• [What the exercise asks] Where the records hold the string "target", show the whole line it sits on.

• [Exercise materials]
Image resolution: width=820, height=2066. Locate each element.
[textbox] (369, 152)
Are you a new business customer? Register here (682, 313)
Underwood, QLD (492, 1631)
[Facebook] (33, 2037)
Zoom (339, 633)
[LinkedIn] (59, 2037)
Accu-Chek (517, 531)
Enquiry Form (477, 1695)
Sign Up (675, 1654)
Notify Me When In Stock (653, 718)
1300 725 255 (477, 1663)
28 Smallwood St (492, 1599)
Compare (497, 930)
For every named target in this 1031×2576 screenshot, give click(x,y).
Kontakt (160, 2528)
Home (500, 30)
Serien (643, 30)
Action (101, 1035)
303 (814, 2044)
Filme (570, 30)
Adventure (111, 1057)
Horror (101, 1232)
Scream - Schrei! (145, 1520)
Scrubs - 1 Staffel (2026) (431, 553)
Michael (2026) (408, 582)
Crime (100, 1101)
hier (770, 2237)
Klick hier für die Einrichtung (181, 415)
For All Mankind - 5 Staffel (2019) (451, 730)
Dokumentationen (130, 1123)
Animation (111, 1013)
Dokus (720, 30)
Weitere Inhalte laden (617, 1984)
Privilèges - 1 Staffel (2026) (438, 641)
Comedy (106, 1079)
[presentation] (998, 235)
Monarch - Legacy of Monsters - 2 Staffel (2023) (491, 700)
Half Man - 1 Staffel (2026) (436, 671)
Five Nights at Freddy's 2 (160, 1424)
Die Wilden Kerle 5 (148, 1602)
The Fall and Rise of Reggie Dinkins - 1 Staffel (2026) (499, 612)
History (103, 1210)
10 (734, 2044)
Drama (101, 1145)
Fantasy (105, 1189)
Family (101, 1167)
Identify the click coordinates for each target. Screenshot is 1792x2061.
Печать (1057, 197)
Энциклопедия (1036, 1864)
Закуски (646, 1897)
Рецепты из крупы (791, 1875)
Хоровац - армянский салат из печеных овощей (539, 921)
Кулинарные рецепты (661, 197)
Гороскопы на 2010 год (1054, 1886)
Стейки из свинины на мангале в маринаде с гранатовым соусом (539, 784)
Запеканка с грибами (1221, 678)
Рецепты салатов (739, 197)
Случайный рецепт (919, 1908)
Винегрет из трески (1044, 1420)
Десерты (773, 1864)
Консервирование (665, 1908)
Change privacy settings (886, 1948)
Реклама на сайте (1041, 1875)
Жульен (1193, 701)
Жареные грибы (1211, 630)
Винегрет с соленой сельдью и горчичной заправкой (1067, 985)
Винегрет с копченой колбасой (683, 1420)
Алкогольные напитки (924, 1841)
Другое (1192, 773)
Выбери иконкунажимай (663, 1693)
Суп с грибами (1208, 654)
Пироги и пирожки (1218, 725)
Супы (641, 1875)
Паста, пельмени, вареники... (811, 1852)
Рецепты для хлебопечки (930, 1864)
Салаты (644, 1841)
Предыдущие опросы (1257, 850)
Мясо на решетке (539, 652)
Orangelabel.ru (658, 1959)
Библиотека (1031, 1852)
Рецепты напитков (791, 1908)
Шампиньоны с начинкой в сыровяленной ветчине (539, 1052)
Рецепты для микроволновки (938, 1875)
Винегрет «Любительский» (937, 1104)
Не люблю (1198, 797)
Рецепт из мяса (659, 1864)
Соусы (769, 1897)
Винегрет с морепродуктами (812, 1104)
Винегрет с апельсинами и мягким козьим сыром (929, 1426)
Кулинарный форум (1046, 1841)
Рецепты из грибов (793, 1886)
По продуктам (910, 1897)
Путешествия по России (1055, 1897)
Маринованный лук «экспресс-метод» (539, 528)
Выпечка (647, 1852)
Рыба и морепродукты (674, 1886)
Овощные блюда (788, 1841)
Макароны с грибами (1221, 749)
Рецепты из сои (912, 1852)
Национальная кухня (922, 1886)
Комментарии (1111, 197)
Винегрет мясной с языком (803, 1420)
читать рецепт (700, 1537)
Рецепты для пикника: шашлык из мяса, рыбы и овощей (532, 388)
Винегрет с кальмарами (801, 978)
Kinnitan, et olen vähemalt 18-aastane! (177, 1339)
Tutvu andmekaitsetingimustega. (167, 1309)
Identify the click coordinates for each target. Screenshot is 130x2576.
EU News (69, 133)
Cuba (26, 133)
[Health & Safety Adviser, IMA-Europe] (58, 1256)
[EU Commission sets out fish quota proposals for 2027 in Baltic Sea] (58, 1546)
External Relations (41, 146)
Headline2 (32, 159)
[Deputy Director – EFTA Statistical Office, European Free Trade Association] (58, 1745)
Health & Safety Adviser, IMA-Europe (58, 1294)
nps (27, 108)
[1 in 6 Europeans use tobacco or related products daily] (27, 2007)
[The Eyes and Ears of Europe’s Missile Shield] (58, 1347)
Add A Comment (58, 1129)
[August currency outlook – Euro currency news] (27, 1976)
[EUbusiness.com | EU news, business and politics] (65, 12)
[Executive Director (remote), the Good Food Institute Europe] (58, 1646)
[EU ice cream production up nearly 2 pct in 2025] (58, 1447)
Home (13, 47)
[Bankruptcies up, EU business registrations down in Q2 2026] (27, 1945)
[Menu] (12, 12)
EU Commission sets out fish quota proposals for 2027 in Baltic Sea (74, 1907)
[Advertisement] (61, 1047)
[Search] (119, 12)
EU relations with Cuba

• [Output of the exercise]
For every named target in this 1031×2576 screenshot, give click(x,y).
Identify the click coordinates for each target. Screenshot is 1792x2061.
Identify the click coordinates for each target. Screenshot is 130x2576.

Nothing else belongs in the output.